Exercise directions
Which lines run from the one containing "Click the player's face in the photo" to the last line of the entries? Return them exactly, with nothing more.

>>>>

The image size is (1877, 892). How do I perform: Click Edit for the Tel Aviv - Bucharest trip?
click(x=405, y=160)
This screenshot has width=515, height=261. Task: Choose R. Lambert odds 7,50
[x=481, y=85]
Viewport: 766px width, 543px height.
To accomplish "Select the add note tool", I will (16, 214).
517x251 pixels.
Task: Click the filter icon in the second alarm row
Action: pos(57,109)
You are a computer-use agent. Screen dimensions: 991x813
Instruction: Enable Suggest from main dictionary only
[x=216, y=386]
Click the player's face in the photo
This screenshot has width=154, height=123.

<<<<

Answer section
Click the player's face in the photo
This screenshot has width=154, height=123.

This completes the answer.